It all started back in 2006, the year after I moved into my first studio, swapping the spare bedroom chaos for a large space that seemed at the time quite overwhelming. I guess you could say that’s when I first became a professional artist.
That winter I was really developing my own style and my awareness of the local surrounding landscape was heightened. I began making sketches from elevated windows on the fourth floor of the old cotton mill where I now took residency; which also happened to provide me with the same views I had from my childhood home and school, situated en route.
Suddenly I was thrown into a nostalgic trip down memory lane; visions of journeys to and from school, playing out with friends until dusk.
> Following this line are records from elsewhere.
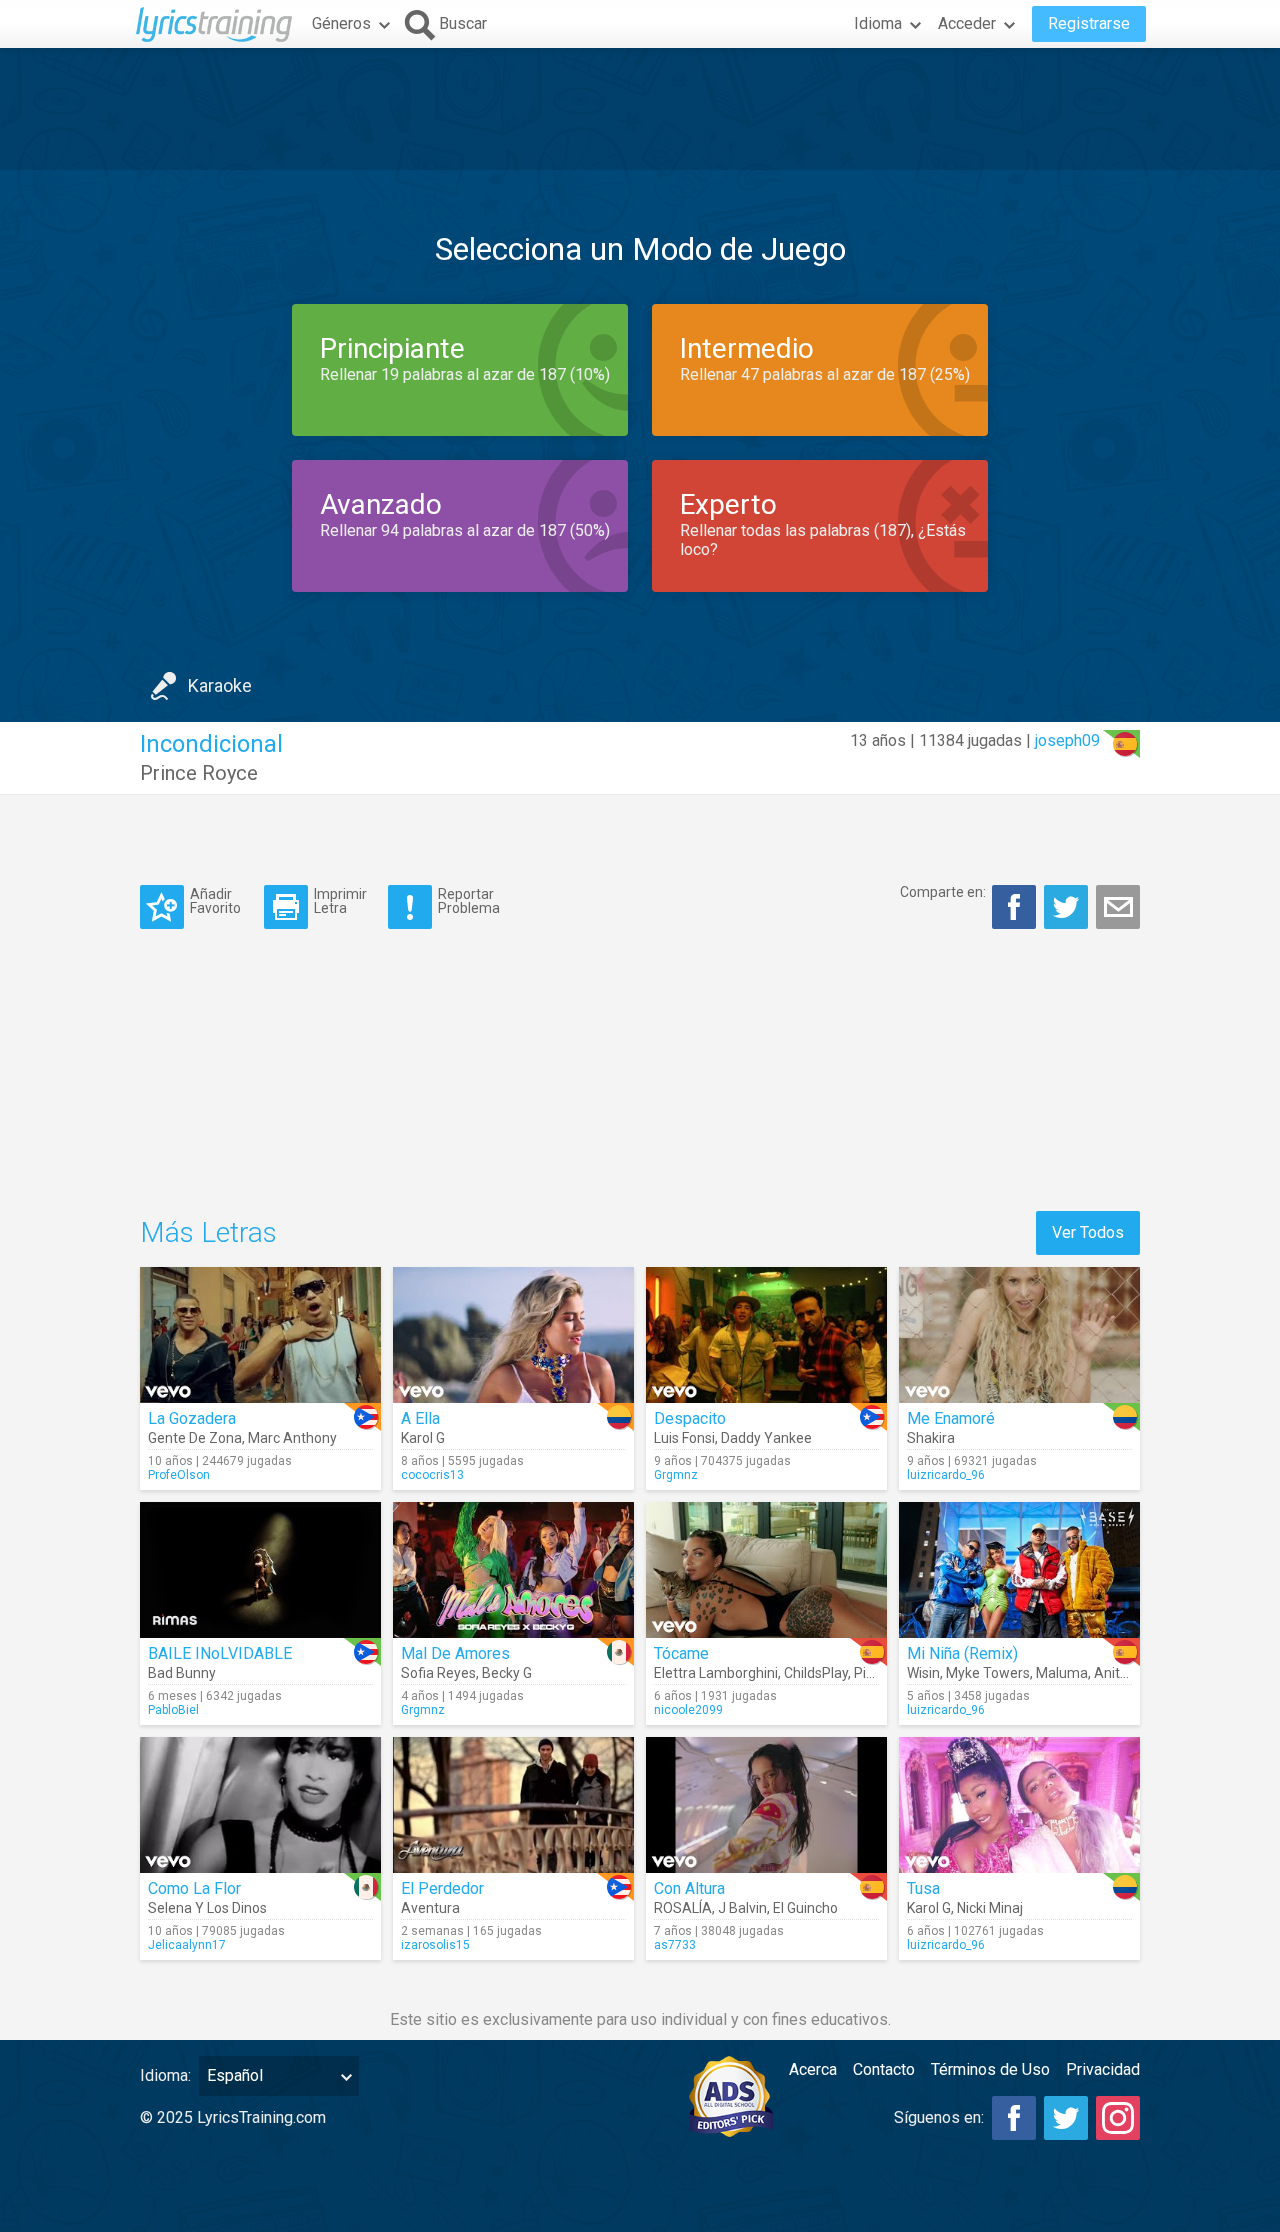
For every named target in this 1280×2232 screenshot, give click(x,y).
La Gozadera (192, 1418)
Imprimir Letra (340, 900)
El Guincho (805, 1908)
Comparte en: (943, 892)
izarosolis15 (435, 1945)
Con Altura (689, 1888)
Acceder (967, 23)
The mills of Mossley were still in full production, and i wondered if that was to be my life’s fate as I left the cosy world of high school education. As I rambled through not too distant memories, I saw dinner being prepared through dimly lit, steamed up kitchen windows.
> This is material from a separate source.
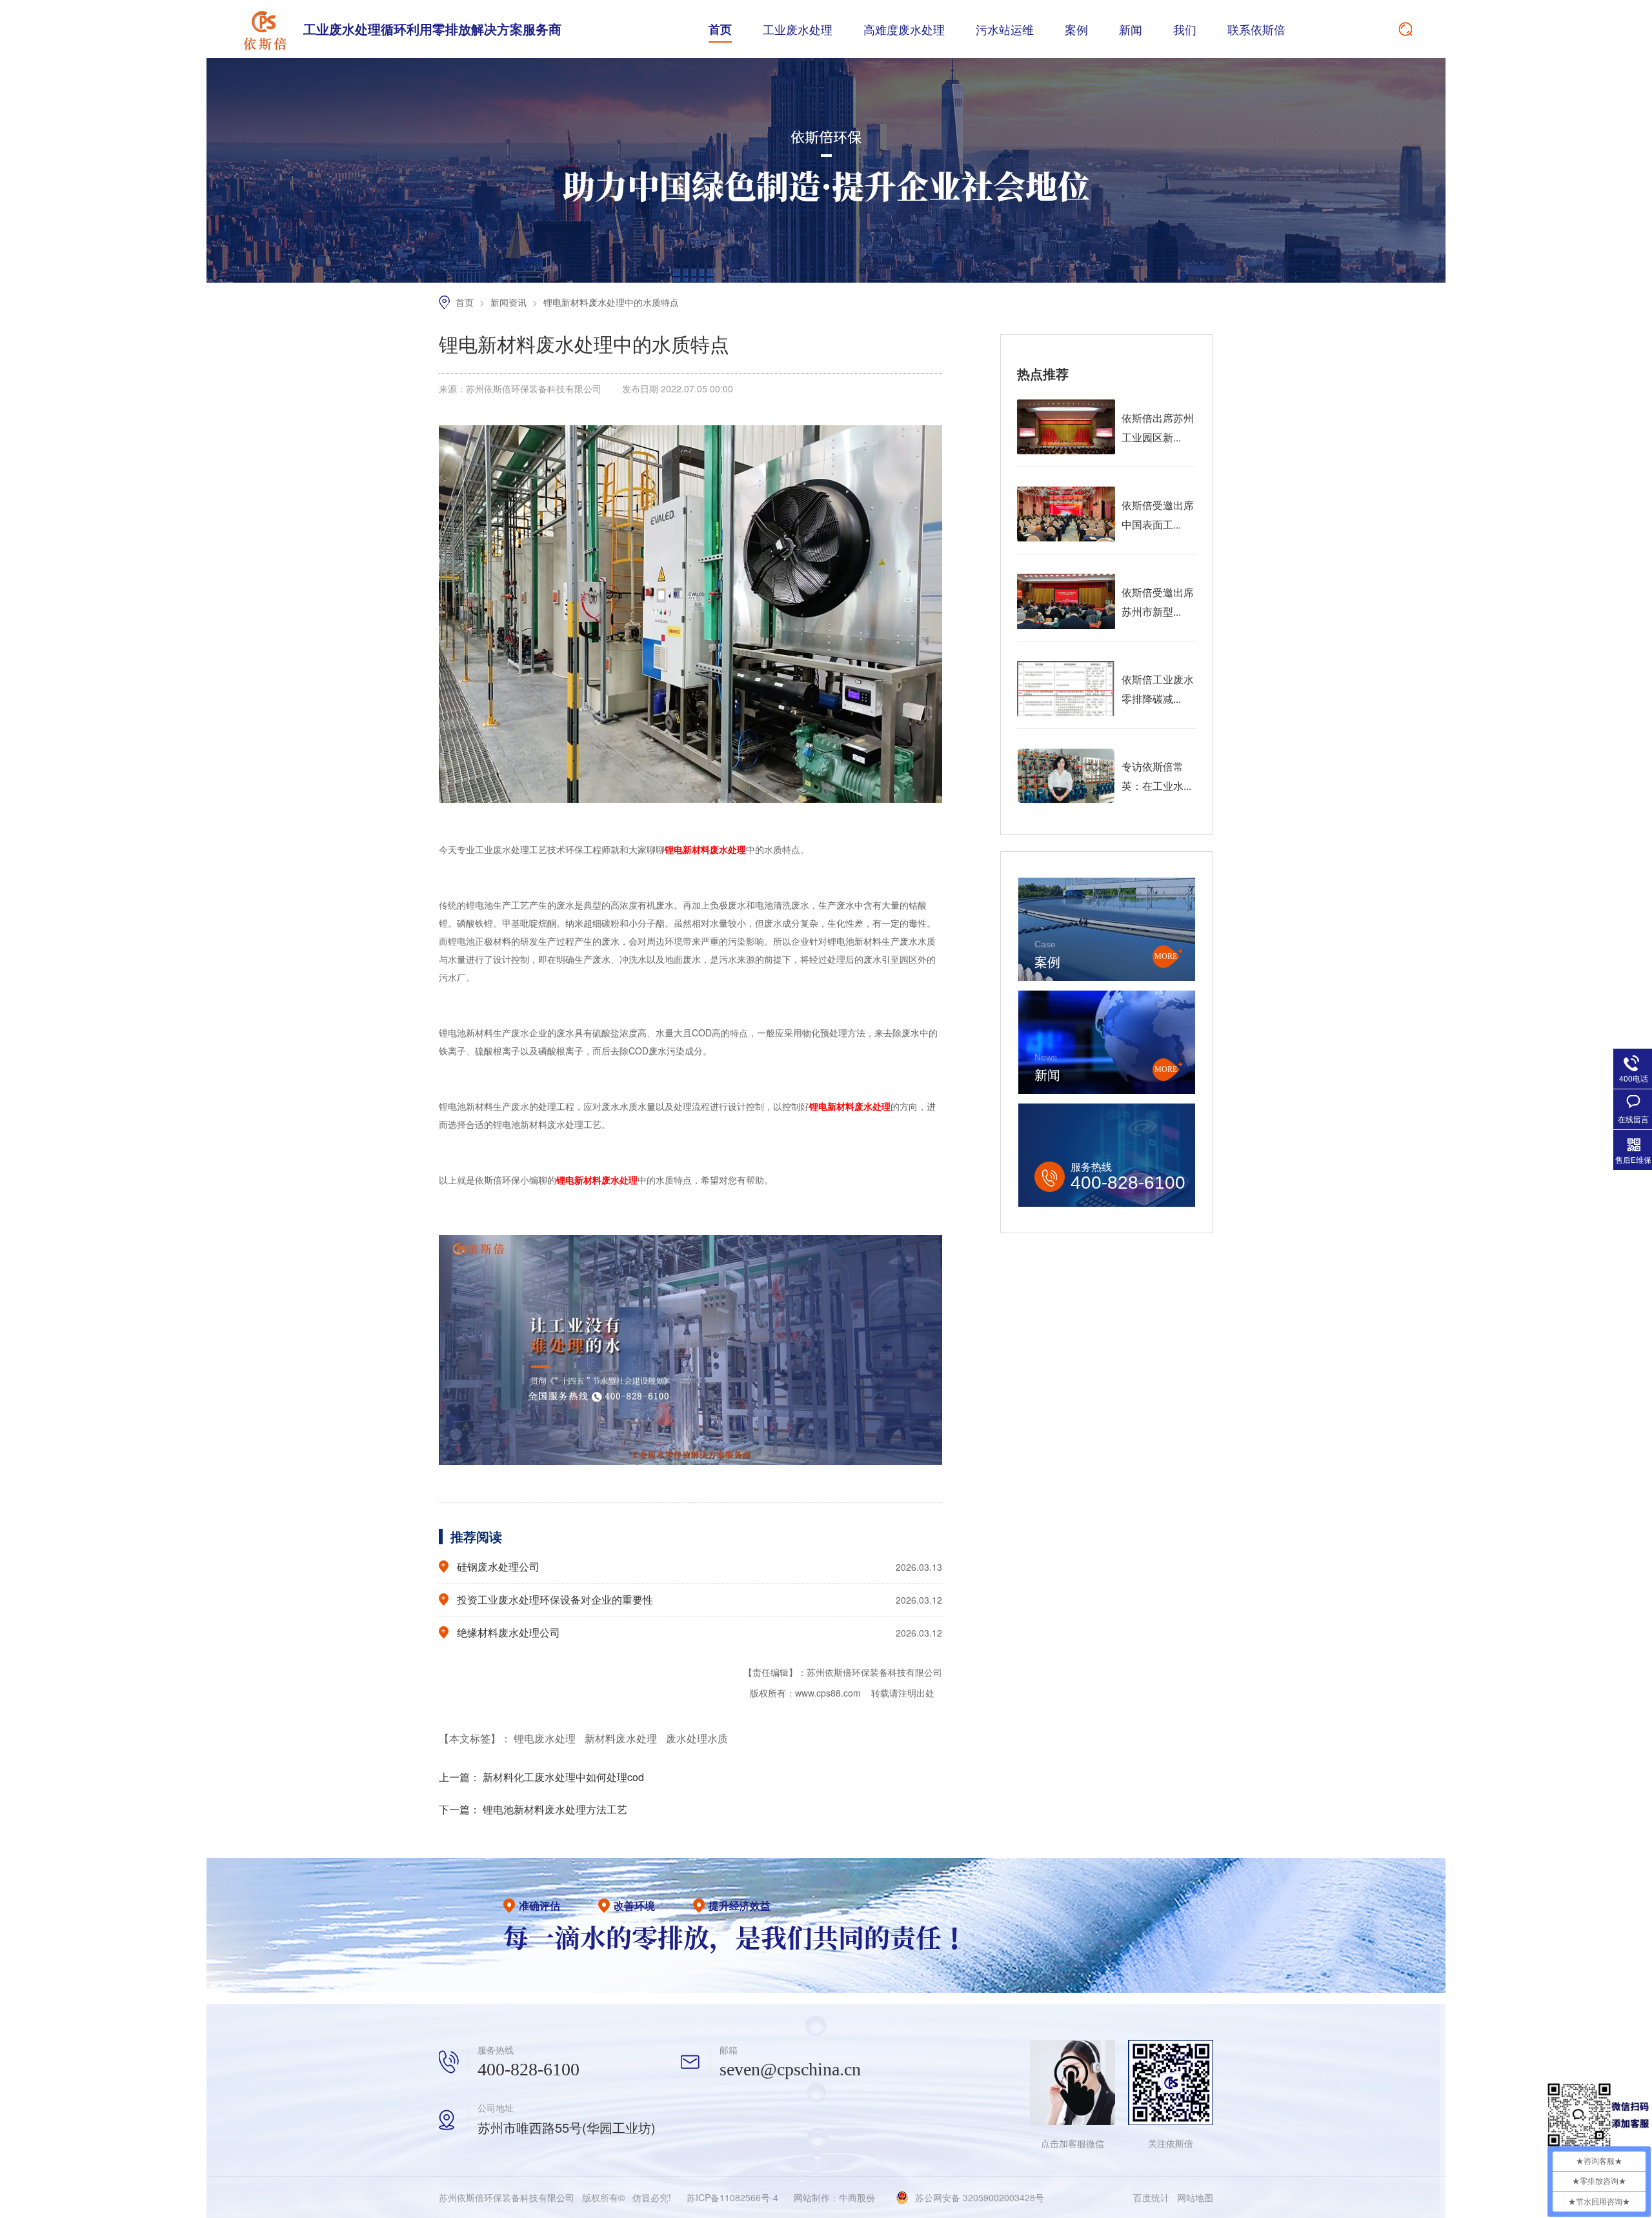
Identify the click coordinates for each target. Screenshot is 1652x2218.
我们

I noticed the back alleys of terraced houses glowing under orange light, illuminating wheelie bins, and bizarrely the ugly skip at the end of the drive had now been transformed into a beacon of beauty as it bathed in sodium glory. My fascination with the magic hour in winter, nestled between day and night, highlighted the chemistry between the natural and the man-made, drenched in artificial light.
Chris is currently painting the Northern Lights series numbers 160+.
A book celebrating the series, will coincide with the Governments proposed initiative by 2017 to replace all the UK’s sodium street lights with ‘White’ LED bulbs.